One reason why As and Cd may differ in global geographical trends is that there is natural variation in their concentrations in the parent materials that contribute to soil formation (Otero et al. 2020; Qu et al. 2020). As As and Cd are both anthropogenic contaminants, soil pollution at a regional or global scale may impact grain concentrations (Carey et al. 2019; Shi et al. 2020). For example, elevated As in rice grain in Bangladesh and West Bengal, India is caused by As contaminated paddy irrigation water (Bose et al. 2022; Williams et al. 2009). An example for Cd is that base metal mining has contaminated the paddy soils of China and has led to elevated Cd concentrations in rice grain (Chen et al. 2018a,b; Fang et al. 2022; Mu et al. 2019).

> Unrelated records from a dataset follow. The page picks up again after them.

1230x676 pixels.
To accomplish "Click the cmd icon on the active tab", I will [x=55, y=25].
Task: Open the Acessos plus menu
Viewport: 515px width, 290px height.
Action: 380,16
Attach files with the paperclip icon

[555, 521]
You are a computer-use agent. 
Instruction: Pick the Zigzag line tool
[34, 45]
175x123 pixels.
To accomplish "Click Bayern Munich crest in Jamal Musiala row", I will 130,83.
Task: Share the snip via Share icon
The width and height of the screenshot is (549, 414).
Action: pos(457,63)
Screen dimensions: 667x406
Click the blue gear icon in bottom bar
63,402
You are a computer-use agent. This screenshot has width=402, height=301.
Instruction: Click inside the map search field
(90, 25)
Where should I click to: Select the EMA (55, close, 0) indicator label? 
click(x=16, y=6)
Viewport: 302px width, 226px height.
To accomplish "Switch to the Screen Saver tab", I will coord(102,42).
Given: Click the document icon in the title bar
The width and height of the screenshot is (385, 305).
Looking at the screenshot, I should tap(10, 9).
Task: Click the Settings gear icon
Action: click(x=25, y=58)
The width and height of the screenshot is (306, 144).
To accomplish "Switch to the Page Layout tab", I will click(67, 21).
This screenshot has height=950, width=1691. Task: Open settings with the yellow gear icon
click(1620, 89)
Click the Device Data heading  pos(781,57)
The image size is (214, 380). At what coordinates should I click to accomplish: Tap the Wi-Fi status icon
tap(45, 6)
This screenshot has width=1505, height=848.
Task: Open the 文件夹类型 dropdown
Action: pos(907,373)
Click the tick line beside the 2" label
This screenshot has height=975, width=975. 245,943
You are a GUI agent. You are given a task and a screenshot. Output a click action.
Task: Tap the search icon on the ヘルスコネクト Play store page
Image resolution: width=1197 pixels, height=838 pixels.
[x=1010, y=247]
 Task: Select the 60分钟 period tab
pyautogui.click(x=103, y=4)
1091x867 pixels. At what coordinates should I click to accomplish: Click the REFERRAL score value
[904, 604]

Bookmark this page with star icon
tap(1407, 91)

When comparing different regions, besides variation in soil As and Cd concentrations, cultivar, climate and management conditions may also impact on As and Cd concentrations in rice grain (Adomako et al. 2009; Chen et al. 2019a, b; Ishikawa et al. 2016; Norton et al. 2009, 2010, 2012, 2013; Shi et al. 2020, Zhao et al. 2018). The chemical and physical properties of paddy soils will alter dependent on regional-specific paddy soil management practices such as low-land flooded or upland rain-fed systems (Mu et al. 2019; Qu et al. 2020; Wen et al. 2020). Also, the macro-elements aluminium (Al), carbon (C), iron (Fe), manganese (Mn), phosphorus (P), silicon (Si) and surphur (S) interact to impact on the soil availability of both As and Cd. These macro-elements are all highly variable in soil and maybe subject to global geographical trends that have consequences for rice grain As and Cd concentrations (Fang et al. 2022).

It also has to be considered when investigating the reason behind the global trends in rice grain As and Cd that they have opposing biogeochemical pathways with respect to soil redox chemistry (Arao et al. 2009; Xu et al. 2008). Redox is dependent on soil chemistry and microbial activity and field management. The dominant form of arsenic in soil solution is inorganic arsenic (iAs) which is the sum of the redox interchangeable species arsenate (AsV) and arsenite (As(III) (Arao et al. 2009; Xu et al. 2008). Arsenate is immobilized in soils by insoluble iron (III) oxide under aerobic conditions. Flooding of soils, i.e., paddy management, leads to anaerobic conditions causing the dissolution of iron (III) and arsenite as soluble iron (II) and arsenite (As(III)) (Arao et al. 2009; Xu et al. 2008). This interconversion between arsenate and arsenite is microbially mediated (Afroz et al. 2019; Zhao et al. 2013a,b). Both arsenate and arsenite can be assimilated by rice roots as analogues of phosphate and silicic acid, respectively (Meharg and Zhao 2012). Contrastingly to As, Cd is mobilized under aerobic conditions were insoluble sulphide (to which Cd has a high affinity) is oxidized to sulphate (Arao et al. 2009; Xu et al. 2008). With respect to root uptake, Cd is a Mn analogue, assimilated across the root plasma membrane via the transport protein Nramp5 (Chang et al. 2020a; Sasaki et al. 2012). Although paddy fields are flooded during most of rice’s growth cycle they are dried out during grain-fill where Cd can be readily accumulated (Arao et al. 2009). This switch from anaerobic to aerobic soil environment during rice’s lifecycle leads to elevation of both Cd and As in rice grain (Arao et al. 2009).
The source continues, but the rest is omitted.